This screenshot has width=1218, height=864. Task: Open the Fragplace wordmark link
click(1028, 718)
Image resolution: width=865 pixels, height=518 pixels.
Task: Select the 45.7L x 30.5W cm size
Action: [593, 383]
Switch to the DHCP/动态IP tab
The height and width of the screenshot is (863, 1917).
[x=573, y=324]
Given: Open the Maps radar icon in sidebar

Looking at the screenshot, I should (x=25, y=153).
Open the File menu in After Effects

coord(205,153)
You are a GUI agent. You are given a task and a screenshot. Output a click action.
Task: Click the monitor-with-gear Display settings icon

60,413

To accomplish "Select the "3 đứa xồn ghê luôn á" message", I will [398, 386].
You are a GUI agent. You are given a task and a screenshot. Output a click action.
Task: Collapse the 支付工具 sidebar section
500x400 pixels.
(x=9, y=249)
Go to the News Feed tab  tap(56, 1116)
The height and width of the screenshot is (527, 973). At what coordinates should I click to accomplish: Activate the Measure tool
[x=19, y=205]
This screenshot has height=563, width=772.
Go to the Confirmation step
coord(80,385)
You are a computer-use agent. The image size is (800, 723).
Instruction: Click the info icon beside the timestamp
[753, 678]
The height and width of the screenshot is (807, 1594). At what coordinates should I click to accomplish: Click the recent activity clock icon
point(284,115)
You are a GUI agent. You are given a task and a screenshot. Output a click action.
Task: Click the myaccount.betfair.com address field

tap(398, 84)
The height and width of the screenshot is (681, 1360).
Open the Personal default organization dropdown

**********

# WHAT THE TASK REQUIRES
Output the records in full. Keep every character as it is.

# RESULT
This screenshot has width=1218, height=864. Task: Open the Fragplace wordmark link
click(1028, 718)
Image resolution: width=865 pixels, height=518 pixels.
Task: Select the 45.7L x 30.5W cm size
Action: [593, 383]
Switch to the DHCP/动态IP tab
The height and width of the screenshot is (863, 1917).
[x=573, y=324]
Given: Open the Maps radar icon in sidebar

Looking at the screenshot, I should (x=25, y=153).
Open the File menu in After Effects

coord(205,153)
You are a GUI agent. You are given a task and a screenshot. Output a click action.
Task: Click the monitor-with-gear Display settings icon

60,413

To accomplish "Select the "3 đứa xồn ghê luôn á" message", I will [398, 386].
You are a GUI agent. You are given a task and a screenshot. Output a click action.
Task: Collapse the 支付工具 sidebar section
500x400 pixels.
(x=9, y=249)
Go to the News Feed tab  tap(56, 1116)
The height and width of the screenshot is (527, 973). At what coordinates should I click to accomplish: Activate the Measure tool
[x=19, y=205]
This screenshot has height=563, width=772.
Go to the Confirmation step
coord(80,385)
You are a computer-use agent. The image size is (800, 723).
Instruction: Click the info icon beside the timestamp
[753, 678]
The height and width of the screenshot is (807, 1594). At what coordinates should I click to accomplish: Click the recent activity clock icon
point(284,115)
You are a GUI agent. You are given a task and a screenshot. Output a click action.
Task: Click the myaccount.betfair.com address field

tap(398, 84)
The height and width of the screenshot is (681, 1360).
Open the Personal default organization dropdown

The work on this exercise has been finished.